• Your task:
Word for word, restate all of the records.

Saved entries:
################

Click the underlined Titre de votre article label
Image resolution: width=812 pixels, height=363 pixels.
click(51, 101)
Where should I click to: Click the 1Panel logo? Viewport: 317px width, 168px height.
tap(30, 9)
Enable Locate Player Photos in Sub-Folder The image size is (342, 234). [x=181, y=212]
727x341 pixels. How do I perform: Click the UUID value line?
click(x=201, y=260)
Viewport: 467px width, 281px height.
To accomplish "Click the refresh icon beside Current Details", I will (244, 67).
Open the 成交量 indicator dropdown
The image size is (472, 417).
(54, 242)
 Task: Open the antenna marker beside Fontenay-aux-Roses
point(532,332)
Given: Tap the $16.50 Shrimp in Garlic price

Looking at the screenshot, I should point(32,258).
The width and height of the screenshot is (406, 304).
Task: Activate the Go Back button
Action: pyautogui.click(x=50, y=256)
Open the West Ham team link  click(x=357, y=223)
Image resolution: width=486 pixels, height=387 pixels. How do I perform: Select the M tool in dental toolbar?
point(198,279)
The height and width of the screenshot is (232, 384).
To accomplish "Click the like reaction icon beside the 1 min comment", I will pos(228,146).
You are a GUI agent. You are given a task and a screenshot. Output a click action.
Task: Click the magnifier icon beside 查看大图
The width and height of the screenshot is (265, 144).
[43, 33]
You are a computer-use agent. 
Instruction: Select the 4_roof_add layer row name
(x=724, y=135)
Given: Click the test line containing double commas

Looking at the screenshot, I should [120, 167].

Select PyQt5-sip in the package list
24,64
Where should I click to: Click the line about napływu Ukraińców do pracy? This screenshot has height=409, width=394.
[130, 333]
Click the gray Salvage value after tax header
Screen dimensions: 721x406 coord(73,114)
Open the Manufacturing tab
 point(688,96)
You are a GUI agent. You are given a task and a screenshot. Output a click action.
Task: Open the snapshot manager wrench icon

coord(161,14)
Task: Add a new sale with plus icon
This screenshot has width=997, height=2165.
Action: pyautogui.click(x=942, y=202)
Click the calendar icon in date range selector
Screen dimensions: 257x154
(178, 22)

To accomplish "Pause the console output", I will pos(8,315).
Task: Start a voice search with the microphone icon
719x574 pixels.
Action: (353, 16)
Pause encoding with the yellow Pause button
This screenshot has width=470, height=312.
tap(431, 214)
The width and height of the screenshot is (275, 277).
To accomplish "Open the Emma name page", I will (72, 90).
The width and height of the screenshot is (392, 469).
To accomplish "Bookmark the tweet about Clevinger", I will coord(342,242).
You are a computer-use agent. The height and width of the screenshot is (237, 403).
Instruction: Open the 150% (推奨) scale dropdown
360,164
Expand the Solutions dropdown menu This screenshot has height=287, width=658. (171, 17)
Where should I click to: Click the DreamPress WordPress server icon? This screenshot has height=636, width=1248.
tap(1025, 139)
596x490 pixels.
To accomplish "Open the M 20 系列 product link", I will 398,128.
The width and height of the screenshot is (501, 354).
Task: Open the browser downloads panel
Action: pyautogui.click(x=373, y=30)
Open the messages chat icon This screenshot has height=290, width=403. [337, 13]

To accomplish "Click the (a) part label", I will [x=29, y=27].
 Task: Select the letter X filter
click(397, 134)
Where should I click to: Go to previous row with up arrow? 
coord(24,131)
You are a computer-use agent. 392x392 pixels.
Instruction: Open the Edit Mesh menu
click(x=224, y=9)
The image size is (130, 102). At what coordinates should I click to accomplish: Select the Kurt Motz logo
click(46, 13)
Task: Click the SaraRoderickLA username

################

• Task answer:
Click the underlined Titre de votre article label
Image resolution: width=812 pixels, height=363 pixels.
click(51, 101)
Where should I click to: Click the 1Panel logo? Viewport: 317px width, 168px height.
tap(30, 9)
Enable Locate Player Photos in Sub-Folder The image size is (342, 234). [x=181, y=212]
727x341 pixels. How do I perform: Click the UUID value line?
click(x=201, y=260)
Viewport: 467px width, 281px height.
To accomplish "Click the refresh icon beside Current Details", I will (244, 67).
Open the 成交量 indicator dropdown
The image size is (472, 417).
(54, 242)
 Task: Open the antenna marker beside Fontenay-aux-Roses
point(532,332)
Given: Tap the $16.50 Shrimp in Garlic price

Looking at the screenshot, I should point(32,258).
The width and height of the screenshot is (406, 304).
Task: Activate the Go Back button
Action: pyautogui.click(x=50, y=256)
Open the West Ham team link  click(x=357, y=223)
Image resolution: width=486 pixels, height=387 pixels. How do I perform: Select the M tool in dental toolbar?
point(198,279)
The height and width of the screenshot is (232, 384).
To accomplish "Click the like reaction icon beside the 1 min comment", I will pos(228,146).
You are a GUI agent. You are given a task and a screenshot. Output a click action.
Task: Click the magnifier icon beside 查看大图
The width and height of the screenshot is (265, 144).
[43, 33]
You are a computer-use agent. 
Instruction: Select the 4_roof_add layer row name
(x=724, y=135)
Given: Click the test line containing double commas

Looking at the screenshot, I should [120, 167].

Select PyQt5-sip in the package list
24,64
Where should I click to: Click the line about napływu Ukraińców do pracy? This screenshot has height=409, width=394.
[130, 333]
Click the gray Salvage value after tax header
Screen dimensions: 721x406 coord(73,114)
Open the Manufacturing tab
 point(688,96)
You are a GUI agent. You are given a task and a screenshot. Output a click action.
Task: Open the snapshot manager wrench icon

coord(161,14)
Task: Add a new sale with plus icon
This screenshot has width=997, height=2165.
Action: pyautogui.click(x=942, y=202)
Click the calendar icon in date range selector
Screen dimensions: 257x154
(178, 22)

To accomplish "Pause the console output", I will pos(8,315).
Task: Start a voice search with the microphone icon
719x574 pixels.
Action: (353, 16)
Pause encoding with the yellow Pause button
This screenshot has width=470, height=312.
tap(431, 214)
The width and height of the screenshot is (275, 277).
To accomplish "Open the Emma name page", I will (72, 90).
The width and height of the screenshot is (392, 469).
To accomplish "Bookmark the tweet about Clevinger", I will coord(342,242).
You are a computer-use agent. The height and width of the screenshot is (237, 403).
Instruction: Open the 150% (推奨) scale dropdown
360,164
Expand the Solutions dropdown menu This screenshot has height=287, width=658. (171, 17)
Where should I click to: Click the DreamPress WordPress server icon? This screenshot has height=636, width=1248.
tap(1025, 139)
596x490 pixels.
To accomplish "Open the M 20 系列 product link", I will 398,128.
The width and height of the screenshot is (501, 354).
Task: Open the browser downloads panel
Action: pyautogui.click(x=373, y=30)
Open the messages chat icon This screenshot has height=290, width=403. [337, 13]

To accomplish "Click the (a) part label", I will [x=29, y=27].
 Task: Select the letter X filter
click(397, 134)
Where should I click to: Go to previous row with up arrow? 
coord(24,131)
You are a computer-use agent. 392x392 pixels.
Instruction: Open the Edit Mesh menu
click(x=224, y=9)
The image size is (130, 102). At what coordinates should I click to accomplish: Select the Kurt Motz logo
click(46, 13)
Task: Click the SaraRoderickLA username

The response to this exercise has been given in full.